*To be done:* Express the lines from the line with "Open the Файл" up to and including the line with "Looking at the" as a JSON list of strings, one string per line, with blank lines left out.
----- Listed entries
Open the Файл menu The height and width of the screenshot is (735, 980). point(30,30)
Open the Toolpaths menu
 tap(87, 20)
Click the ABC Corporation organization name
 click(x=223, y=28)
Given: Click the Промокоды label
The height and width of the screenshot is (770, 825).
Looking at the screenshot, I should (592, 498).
----------
----- Listed entries
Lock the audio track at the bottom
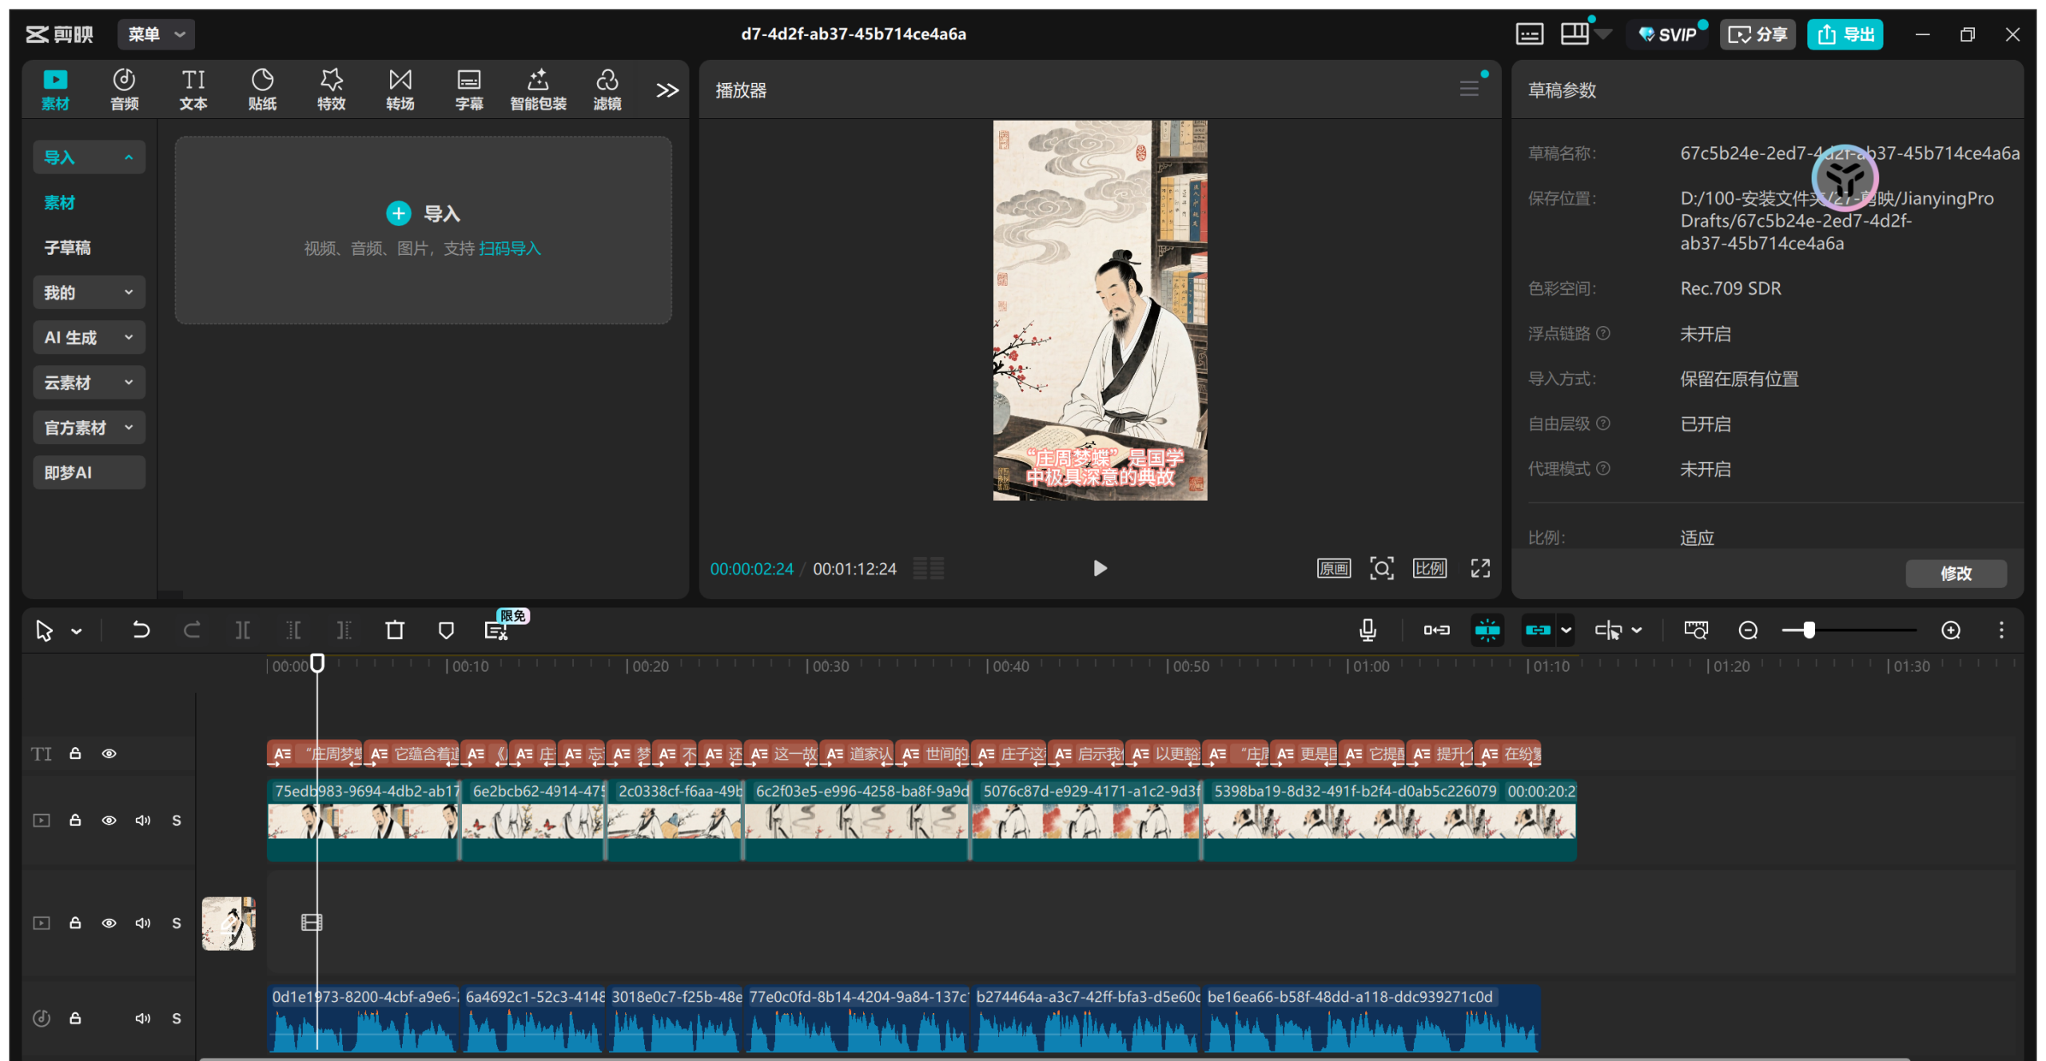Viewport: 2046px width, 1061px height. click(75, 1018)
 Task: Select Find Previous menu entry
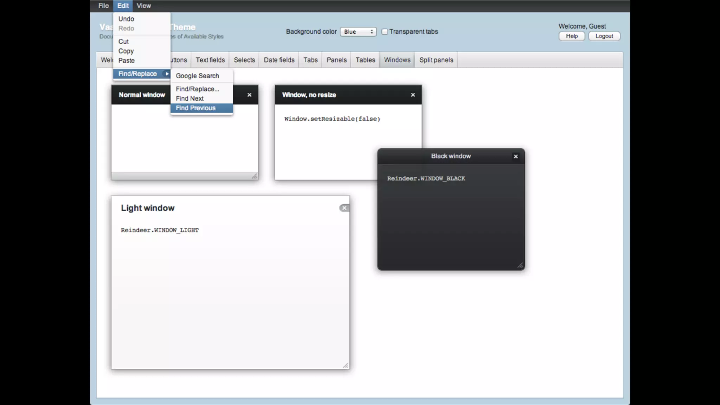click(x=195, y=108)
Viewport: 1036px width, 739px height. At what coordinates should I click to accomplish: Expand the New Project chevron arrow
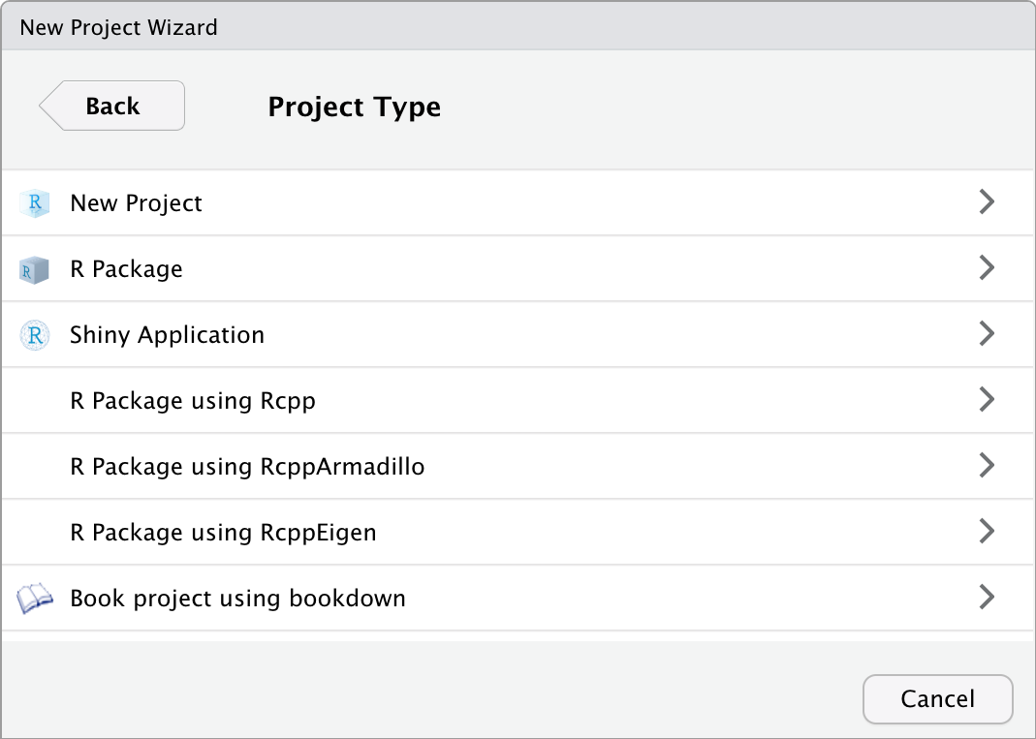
----------
*Result of the exercise:*
[
  "Open the Файл menu The height and width of the screenshot is (735, 980). point(30,30)",
  "Open the Toolpaths menu",
  " tap(87, 20)",
  "Click the ABC Corporation organization name",
  " click(x=223, y=28)",
  "Given: Click the Промокоды label",
  "The height and width of the screenshot is (770, 825).",
  "Looking at the screenshot, I should (592, 498)."
]